[Start of EXERCISE MATERIALS]

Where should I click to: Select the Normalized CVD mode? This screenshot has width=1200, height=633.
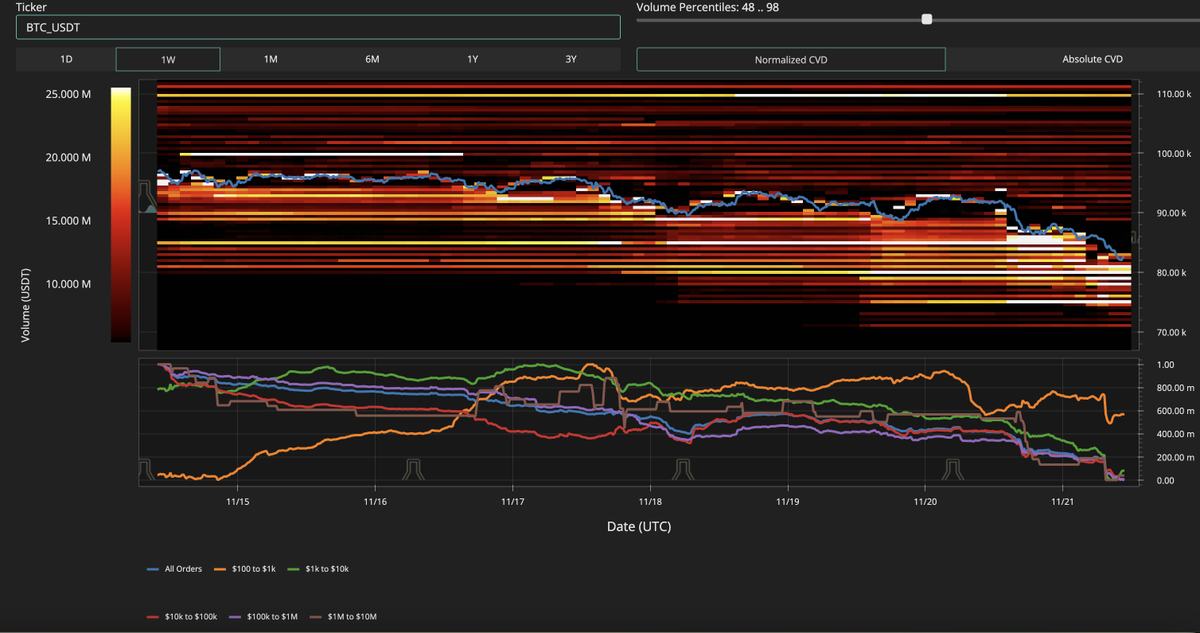(x=791, y=59)
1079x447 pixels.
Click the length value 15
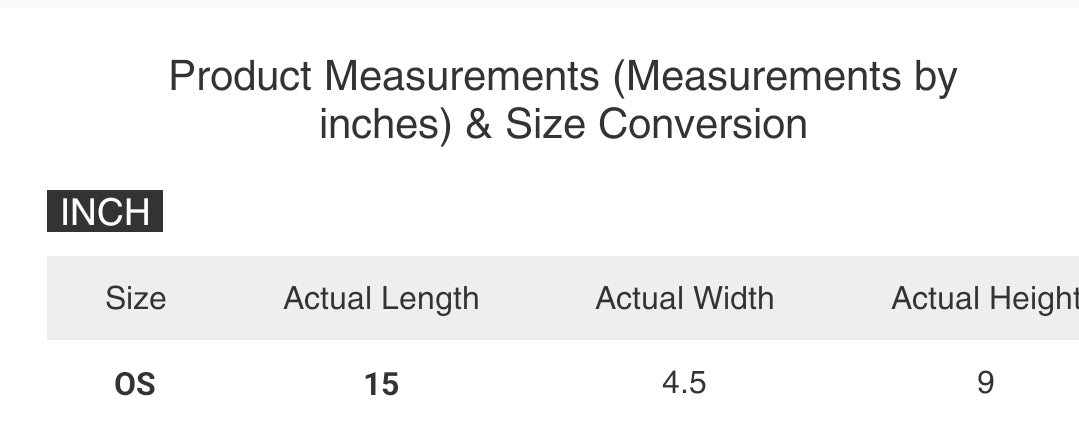point(381,384)
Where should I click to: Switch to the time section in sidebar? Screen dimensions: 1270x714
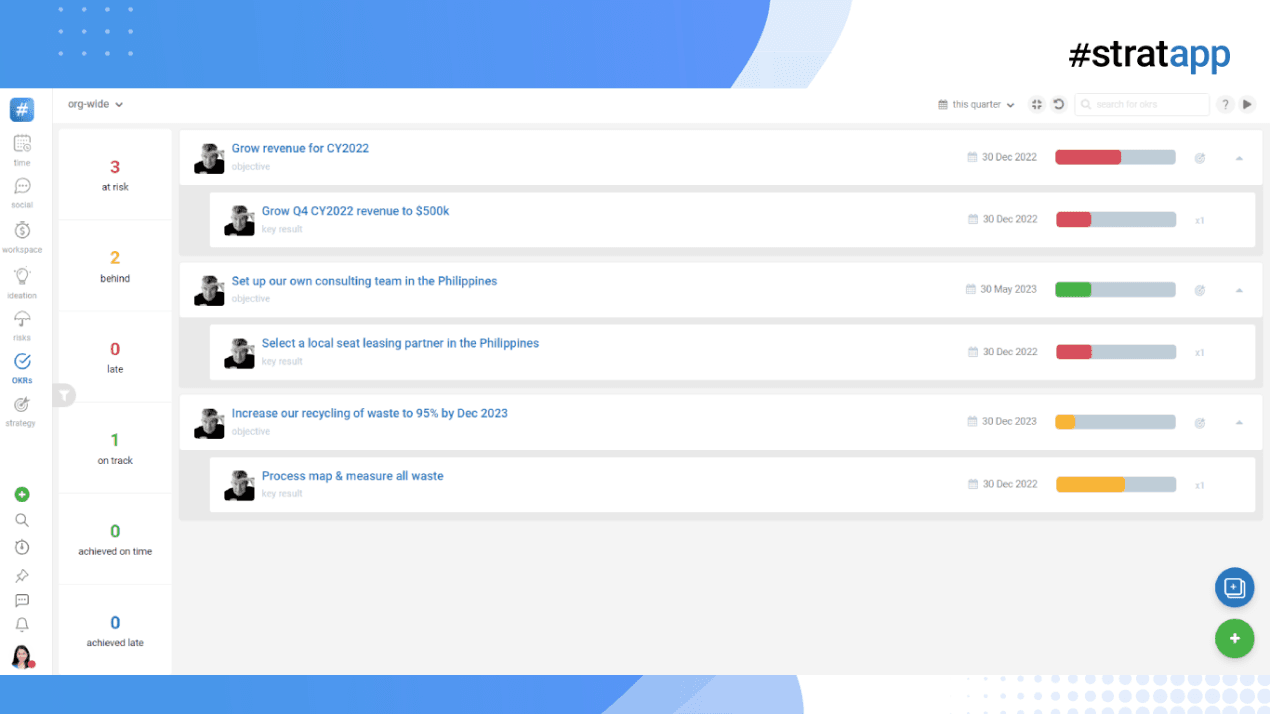coord(22,144)
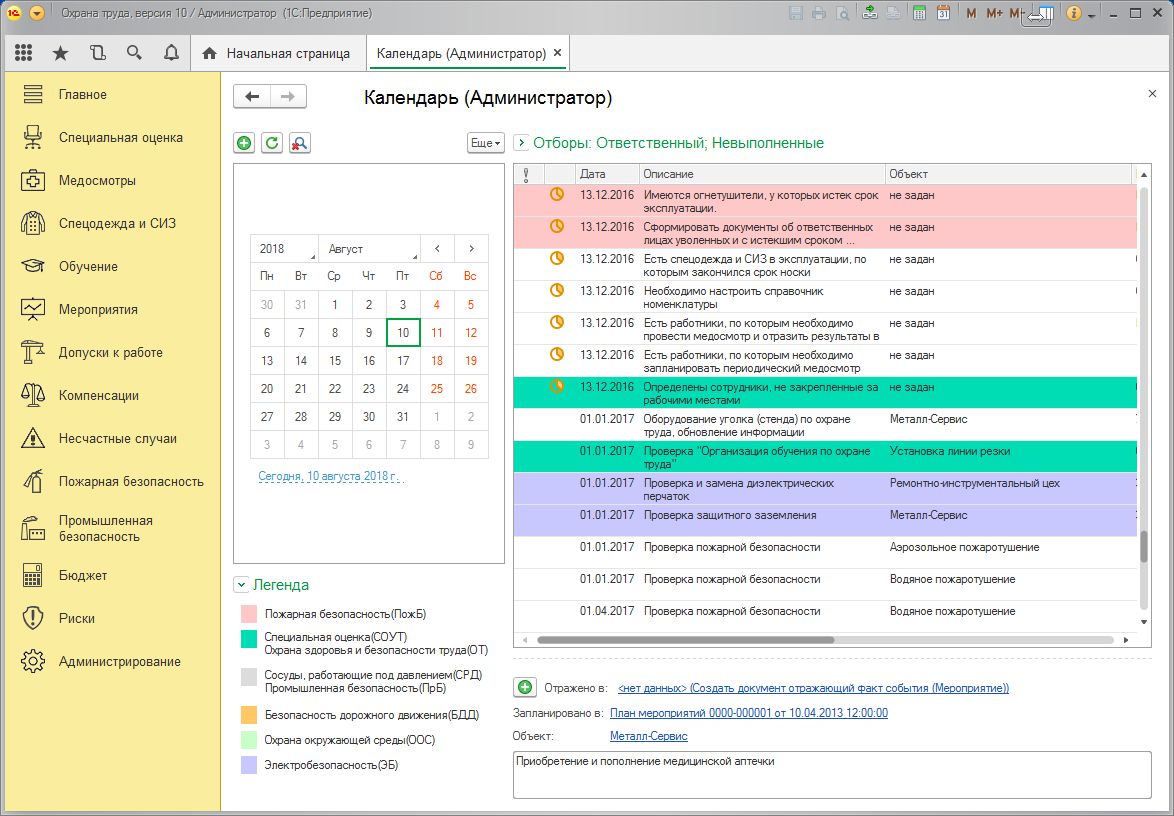Viewport: 1174px width, 816px height.
Task: Open the План мероприятий 0000-000001 link
Action: tap(748, 713)
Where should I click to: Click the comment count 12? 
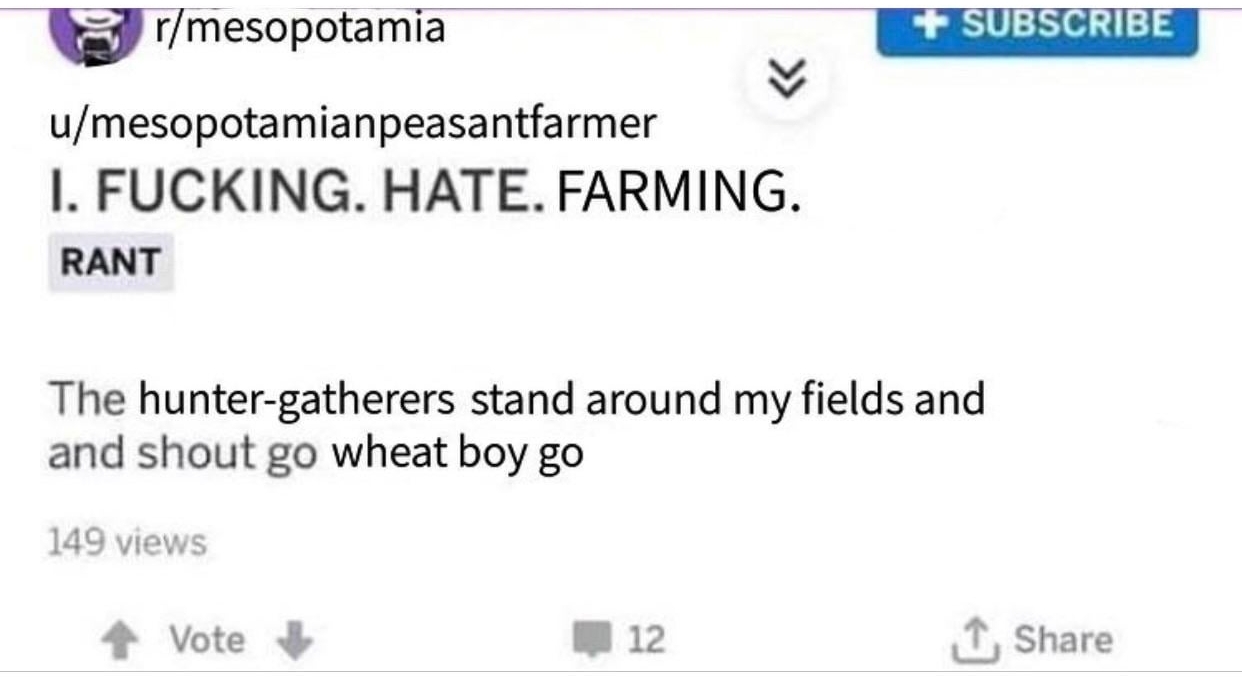(x=646, y=640)
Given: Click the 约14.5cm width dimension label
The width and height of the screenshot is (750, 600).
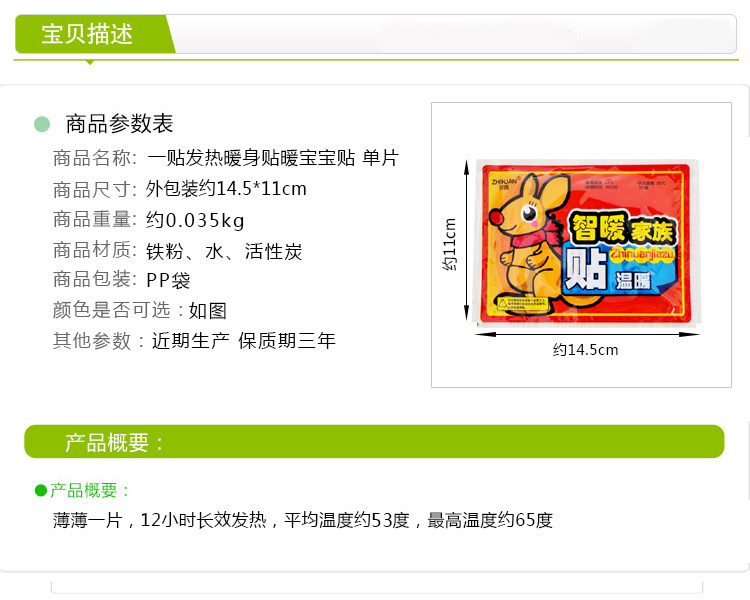Looking at the screenshot, I should [585, 350].
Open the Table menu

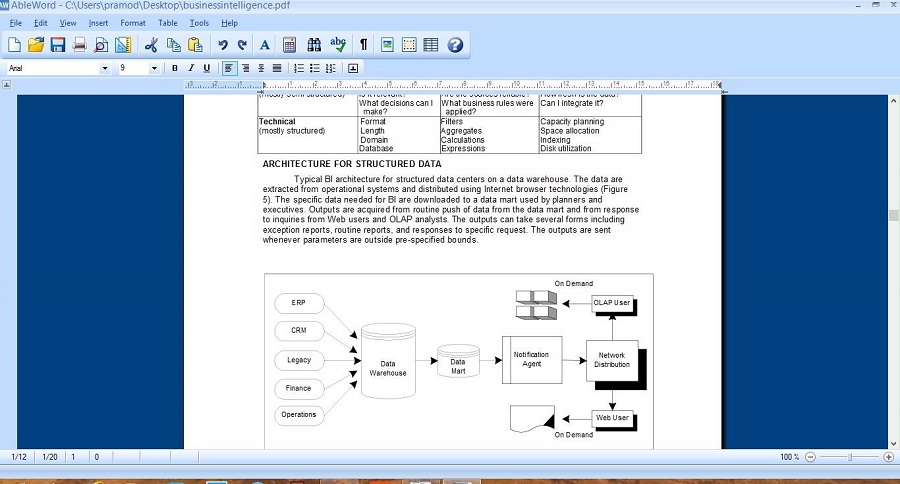click(x=168, y=23)
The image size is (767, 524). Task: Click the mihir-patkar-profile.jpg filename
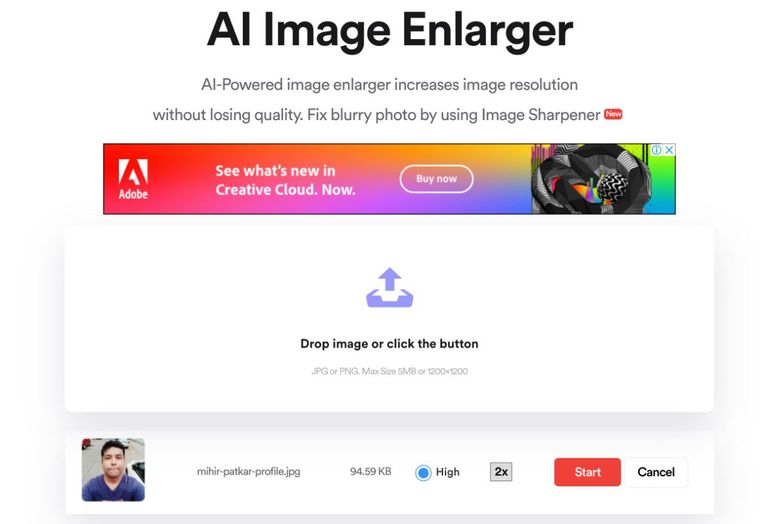[248, 472]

[End of EXERCISE MATERIALS]

◆ WHAT THE EXERCISE ASKS ◆
Lay out every line of the records above as a numbered list, skipping blank lines. Leave the pictures out of the answer.

◆ CORRECT RESULT ◆
1. Where should I click to: Select the Normalized CVD mode? This screenshot has width=1200, height=633.
2. (x=791, y=59)
3. 1079x447 pixels.
4. Click the length value 15
5. point(381,384)
6. Where should I click to: Switch to the time section in sidebar? Screen dimensions: 1270x714
7. coord(22,144)
8. Viewport: 1174px width, 816px height.
9. Task: Open the План мероприятий 0000-000001 link
10. Action: tap(748, 713)
11. Where should I click to: Click the comment count 12? 
12. (x=646, y=640)
13. Given: Click the 约14.5cm width dimension label
14. The width and height of the screenshot is (750, 600).
15. Looking at the screenshot, I should [585, 350].
16. Open the Table menu
17. click(x=168, y=23)
18. The image size is (767, 524). Task: Click the mihir-patkar-profile.jpg filename
19. [248, 472]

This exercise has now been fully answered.